- Work to be completed -
Lines before the one containing "Where should I click to: Copy" in the records below are to be left out; that line and all after it, through the end, are to be retyped exactly.

Top of Stored data

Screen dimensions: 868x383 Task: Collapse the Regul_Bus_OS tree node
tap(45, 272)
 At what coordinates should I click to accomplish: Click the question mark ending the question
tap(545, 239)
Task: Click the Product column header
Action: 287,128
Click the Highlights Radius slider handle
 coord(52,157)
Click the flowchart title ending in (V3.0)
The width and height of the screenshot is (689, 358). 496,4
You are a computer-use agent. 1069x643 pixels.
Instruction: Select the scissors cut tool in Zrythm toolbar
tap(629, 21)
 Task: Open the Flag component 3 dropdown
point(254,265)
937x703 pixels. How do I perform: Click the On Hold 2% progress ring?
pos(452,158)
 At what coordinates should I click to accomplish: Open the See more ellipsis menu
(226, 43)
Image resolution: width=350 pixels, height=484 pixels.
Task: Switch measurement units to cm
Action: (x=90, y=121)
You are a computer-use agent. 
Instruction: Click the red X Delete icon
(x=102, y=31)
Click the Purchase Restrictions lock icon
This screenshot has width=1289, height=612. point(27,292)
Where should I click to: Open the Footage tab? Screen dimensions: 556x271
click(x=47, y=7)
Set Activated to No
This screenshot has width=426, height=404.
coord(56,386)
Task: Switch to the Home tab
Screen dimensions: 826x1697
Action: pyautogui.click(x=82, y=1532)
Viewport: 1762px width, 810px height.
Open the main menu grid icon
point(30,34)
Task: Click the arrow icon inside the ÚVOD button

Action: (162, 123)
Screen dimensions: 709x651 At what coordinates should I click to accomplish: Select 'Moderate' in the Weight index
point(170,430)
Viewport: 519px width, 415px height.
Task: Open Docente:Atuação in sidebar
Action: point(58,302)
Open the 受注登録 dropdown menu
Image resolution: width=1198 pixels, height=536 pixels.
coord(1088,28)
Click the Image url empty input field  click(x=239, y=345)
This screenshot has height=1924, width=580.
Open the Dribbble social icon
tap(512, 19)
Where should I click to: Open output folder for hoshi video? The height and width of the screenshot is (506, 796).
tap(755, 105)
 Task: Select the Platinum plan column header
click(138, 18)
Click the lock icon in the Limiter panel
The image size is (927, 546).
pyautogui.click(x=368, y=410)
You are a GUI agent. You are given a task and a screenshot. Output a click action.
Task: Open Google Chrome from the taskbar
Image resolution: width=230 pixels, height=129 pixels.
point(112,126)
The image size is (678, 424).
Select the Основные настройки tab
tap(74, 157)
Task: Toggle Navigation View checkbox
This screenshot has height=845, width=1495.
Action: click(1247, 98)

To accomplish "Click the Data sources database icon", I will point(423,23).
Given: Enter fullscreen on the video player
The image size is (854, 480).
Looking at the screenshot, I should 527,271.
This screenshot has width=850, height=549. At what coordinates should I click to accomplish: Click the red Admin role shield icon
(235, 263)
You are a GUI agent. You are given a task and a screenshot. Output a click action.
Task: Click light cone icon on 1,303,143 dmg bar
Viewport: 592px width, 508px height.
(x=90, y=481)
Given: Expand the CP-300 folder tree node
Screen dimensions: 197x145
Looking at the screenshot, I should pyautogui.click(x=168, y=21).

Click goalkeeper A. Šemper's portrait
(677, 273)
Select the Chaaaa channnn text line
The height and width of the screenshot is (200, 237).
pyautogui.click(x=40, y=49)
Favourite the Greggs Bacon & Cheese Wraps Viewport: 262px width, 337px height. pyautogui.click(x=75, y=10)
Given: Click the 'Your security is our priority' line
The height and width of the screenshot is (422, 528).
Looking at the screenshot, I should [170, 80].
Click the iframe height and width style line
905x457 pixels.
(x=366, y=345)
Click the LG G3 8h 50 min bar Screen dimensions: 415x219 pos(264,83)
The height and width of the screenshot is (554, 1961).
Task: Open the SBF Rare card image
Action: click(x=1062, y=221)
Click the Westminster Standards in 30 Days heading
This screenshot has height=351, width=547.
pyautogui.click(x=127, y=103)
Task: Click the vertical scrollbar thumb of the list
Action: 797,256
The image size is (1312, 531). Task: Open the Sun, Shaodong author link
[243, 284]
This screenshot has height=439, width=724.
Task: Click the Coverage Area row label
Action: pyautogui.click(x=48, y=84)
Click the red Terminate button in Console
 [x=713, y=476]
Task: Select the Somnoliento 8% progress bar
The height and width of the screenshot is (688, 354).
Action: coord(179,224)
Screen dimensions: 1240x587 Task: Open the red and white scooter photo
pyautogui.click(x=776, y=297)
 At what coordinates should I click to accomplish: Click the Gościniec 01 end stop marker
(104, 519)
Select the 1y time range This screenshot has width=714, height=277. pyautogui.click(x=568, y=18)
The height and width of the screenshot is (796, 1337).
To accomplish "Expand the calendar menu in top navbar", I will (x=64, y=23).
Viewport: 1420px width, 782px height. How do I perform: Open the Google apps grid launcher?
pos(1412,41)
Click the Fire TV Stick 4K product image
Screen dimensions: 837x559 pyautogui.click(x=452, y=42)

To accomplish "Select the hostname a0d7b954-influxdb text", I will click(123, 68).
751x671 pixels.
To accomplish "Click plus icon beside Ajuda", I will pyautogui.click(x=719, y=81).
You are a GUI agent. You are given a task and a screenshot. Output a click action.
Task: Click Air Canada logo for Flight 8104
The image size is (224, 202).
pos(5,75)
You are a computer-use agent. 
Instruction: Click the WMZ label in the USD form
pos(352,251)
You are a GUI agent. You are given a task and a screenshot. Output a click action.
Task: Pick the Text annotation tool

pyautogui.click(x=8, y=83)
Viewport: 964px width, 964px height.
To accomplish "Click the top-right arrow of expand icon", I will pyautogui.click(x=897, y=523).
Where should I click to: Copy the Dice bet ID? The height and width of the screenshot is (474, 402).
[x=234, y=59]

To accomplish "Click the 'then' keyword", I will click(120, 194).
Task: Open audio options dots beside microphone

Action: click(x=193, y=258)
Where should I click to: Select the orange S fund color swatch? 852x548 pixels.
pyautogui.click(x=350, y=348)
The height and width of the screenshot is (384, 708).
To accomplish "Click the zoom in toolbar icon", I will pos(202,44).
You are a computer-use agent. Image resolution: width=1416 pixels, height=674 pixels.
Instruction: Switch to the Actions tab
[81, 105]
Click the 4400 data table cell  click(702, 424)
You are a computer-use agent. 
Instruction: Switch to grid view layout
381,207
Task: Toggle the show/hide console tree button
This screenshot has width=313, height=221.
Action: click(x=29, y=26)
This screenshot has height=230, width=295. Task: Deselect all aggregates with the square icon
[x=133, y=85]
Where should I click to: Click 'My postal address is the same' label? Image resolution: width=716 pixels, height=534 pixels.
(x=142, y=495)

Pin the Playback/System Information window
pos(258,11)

Bottom of Stored data

- Output of the task -
Where should I click to: Copy the Dice bet ID? The height and width of the screenshot is (474, 402).
[x=234, y=59]

To accomplish "Click the 'then' keyword", I will click(120, 194).
Task: Open audio options dots beside microphone

Action: click(x=193, y=258)
Where should I click to: Select the orange S fund color swatch? 852x548 pixels.
pyautogui.click(x=350, y=348)
The height and width of the screenshot is (384, 708).
To accomplish "Click the zoom in toolbar icon", I will pos(202,44).
You are a computer-use agent. Image resolution: width=1416 pixels, height=674 pixels.
Instruction: Switch to the Actions tab
[81, 105]
Click the 4400 data table cell  click(702, 424)
You are a computer-use agent. 
Instruction: Switch to grid view layout
381,207
Task: Toggle the show/hide console tree button
This screenshot has width=313, height=221.
Action: click(x=29, y=26)
This screenshot has height=230, width=295. Task: Deselect all aggregates with the square icon
[x=133, y=85]
Where should I click to: Click 'My postal address is the same' label? Image resolution: width=716 pixels, height=534 pixels.
(x=142, y=495)

Pin the Playback/System Information window
pos(258,11)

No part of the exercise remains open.